(Source material Opens)

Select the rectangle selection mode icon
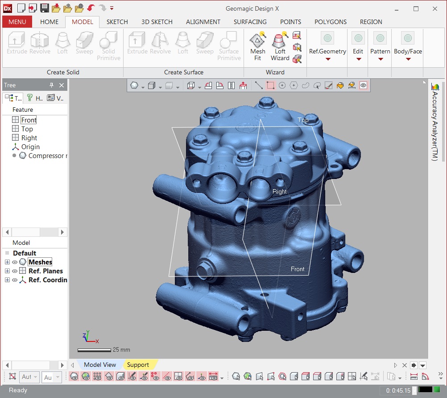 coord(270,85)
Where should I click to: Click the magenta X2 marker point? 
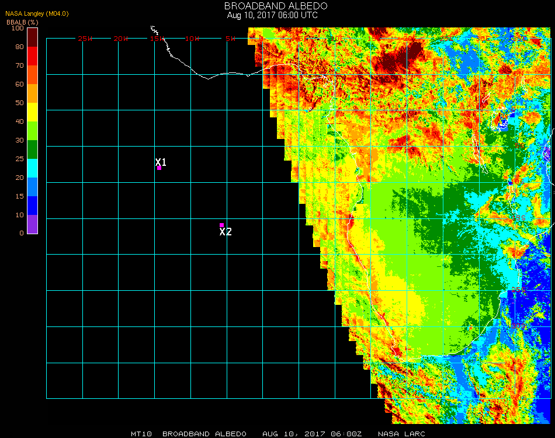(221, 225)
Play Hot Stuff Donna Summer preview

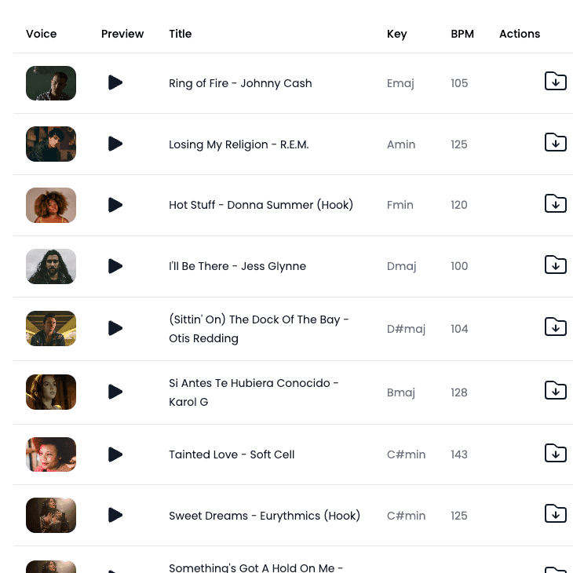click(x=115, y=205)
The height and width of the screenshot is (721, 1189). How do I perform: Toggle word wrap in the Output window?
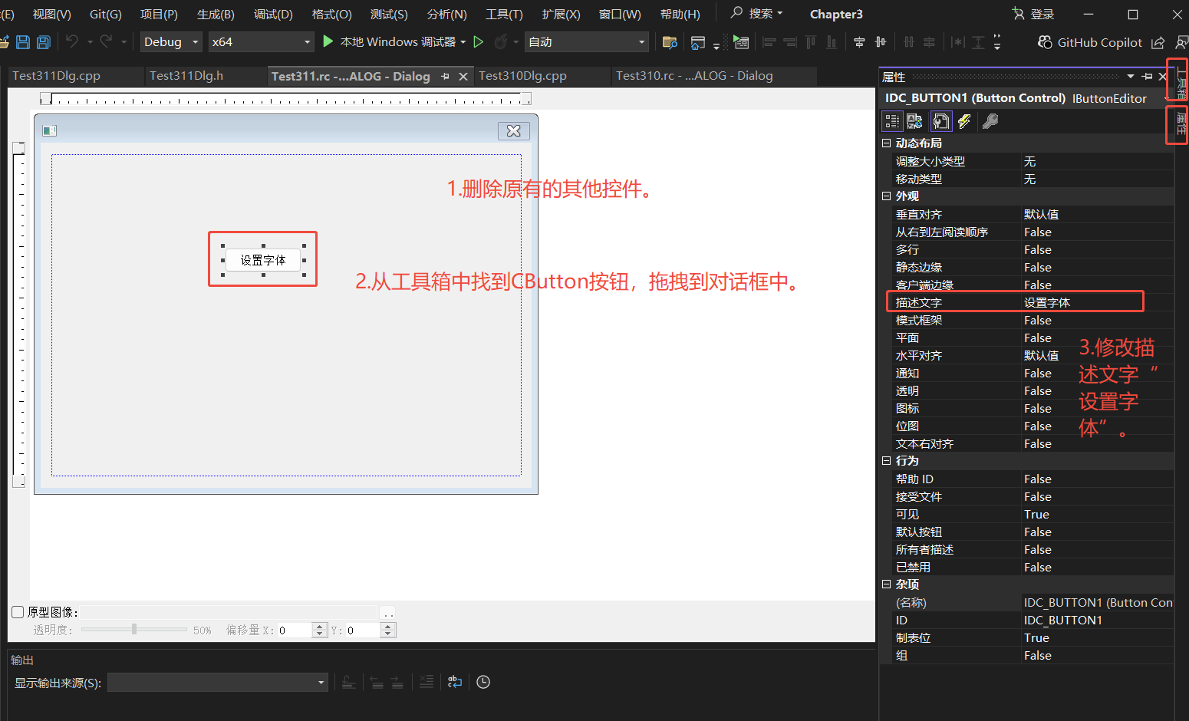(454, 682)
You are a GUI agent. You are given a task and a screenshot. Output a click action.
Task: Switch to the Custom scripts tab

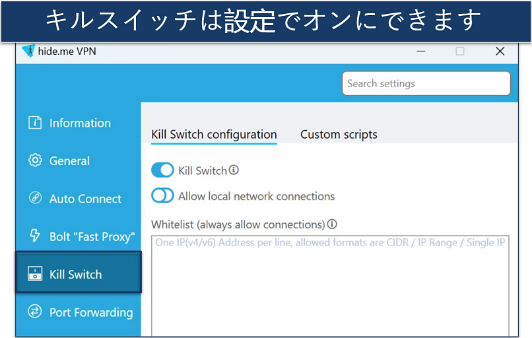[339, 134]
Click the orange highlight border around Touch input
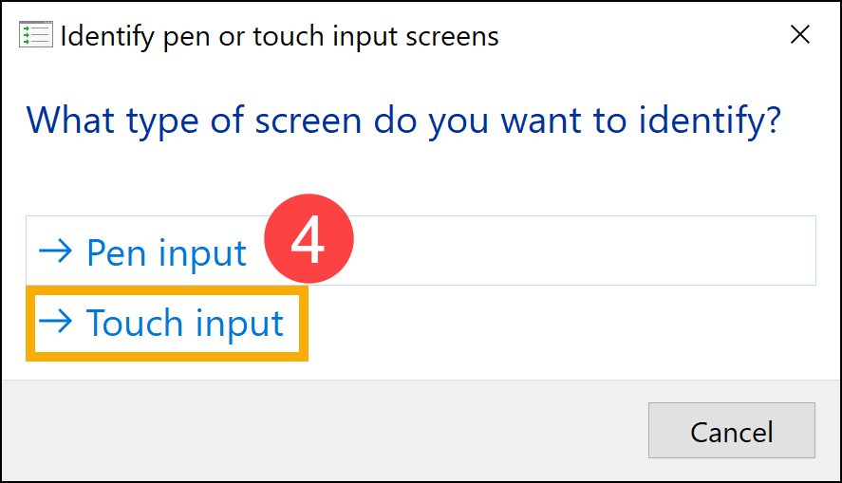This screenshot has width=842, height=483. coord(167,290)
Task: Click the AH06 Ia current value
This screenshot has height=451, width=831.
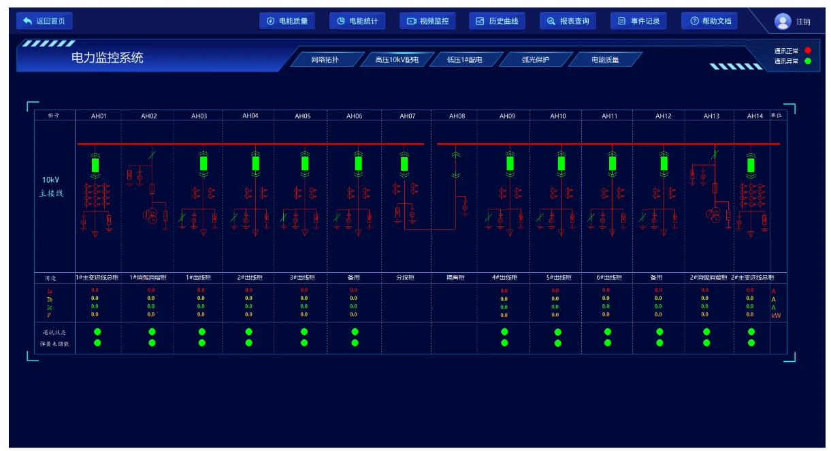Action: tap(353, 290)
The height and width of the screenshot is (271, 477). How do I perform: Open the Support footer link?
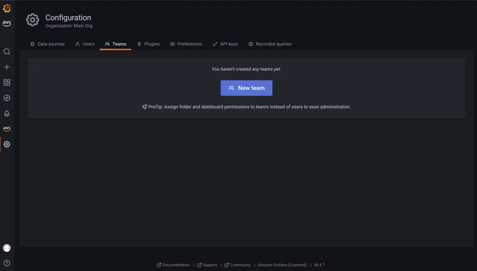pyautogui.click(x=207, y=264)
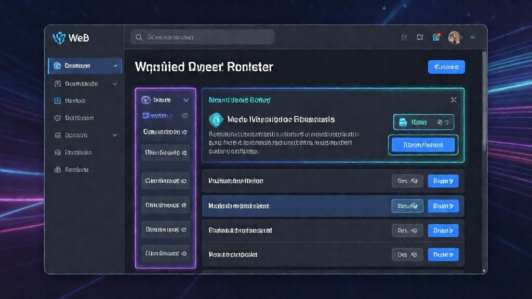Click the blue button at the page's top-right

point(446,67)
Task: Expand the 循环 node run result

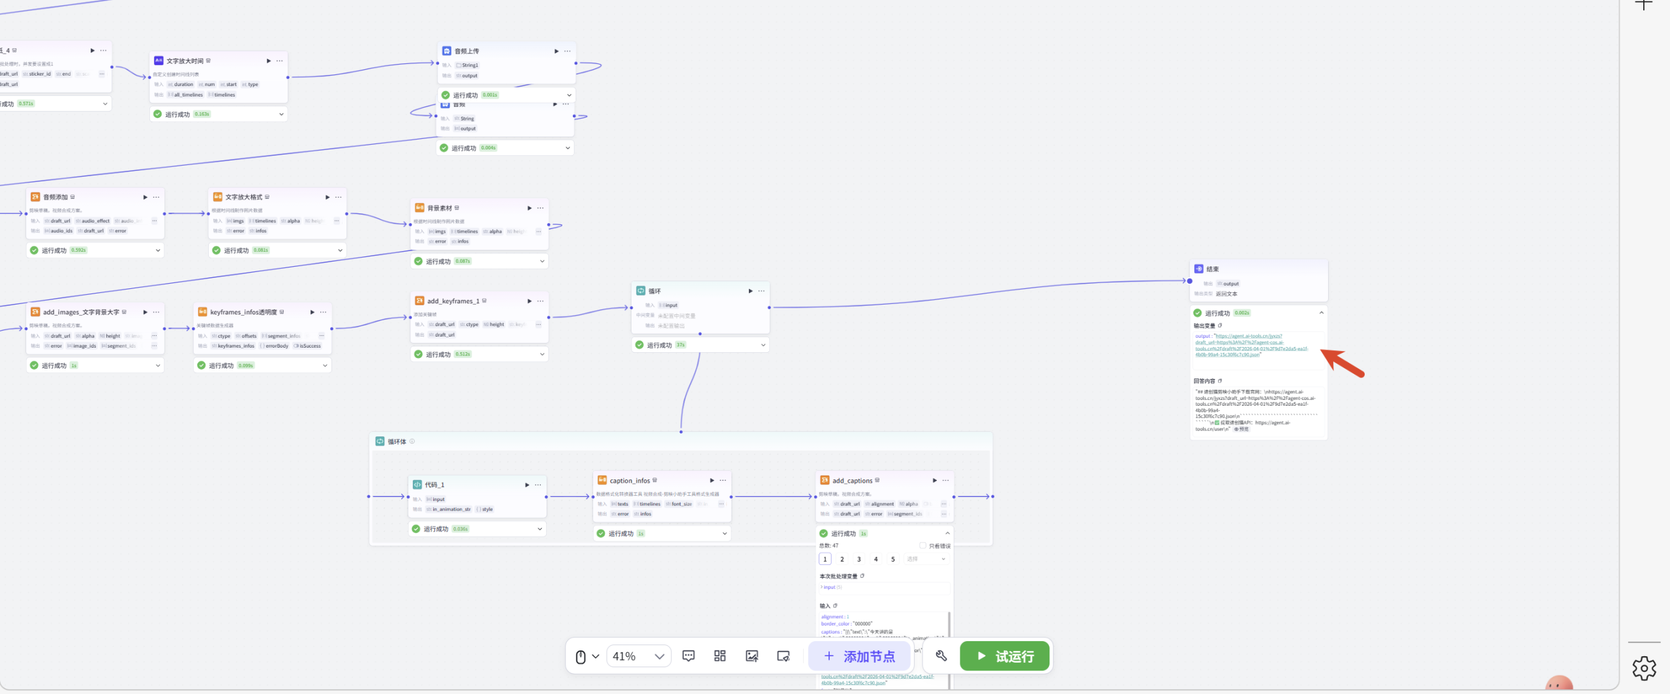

(Source material Closes)

Exercise goal: Could you output the full set of entries exactly, skipping every picture?

Exercise response:
Select the rectangle selection mode icon
 coord(270,85)
Where should I click to: Click the magenta X2 marker point? 
(221, 225)
Play Hot Stuff Donna Summer preview

click(x=115, y=205)
The height and width of the screenshot is (721, 1189). How do I perform: Toggle word wrap in the Output window?
(454, 682)
You are a GUI agent. You are given a task and a screenshot. Output a click action.
Task: Switch to the Custom scripts tab

[339, 134]
Click the orange highlight border around Touch input
This screenshot has width=842, height=483. coord(167,290)
Task: Click the AH06 Ia current value
This screenshot has height=451, width=831.
Action: tap(353, 290)
The height and width of the screenshot is (271, 477). How do I perform: Open the Support footer link?
pyautogui.click(x=207, y=264)
Click the blue button at the page's top-right

point(446,67)
Task: Expand the 循环 node run result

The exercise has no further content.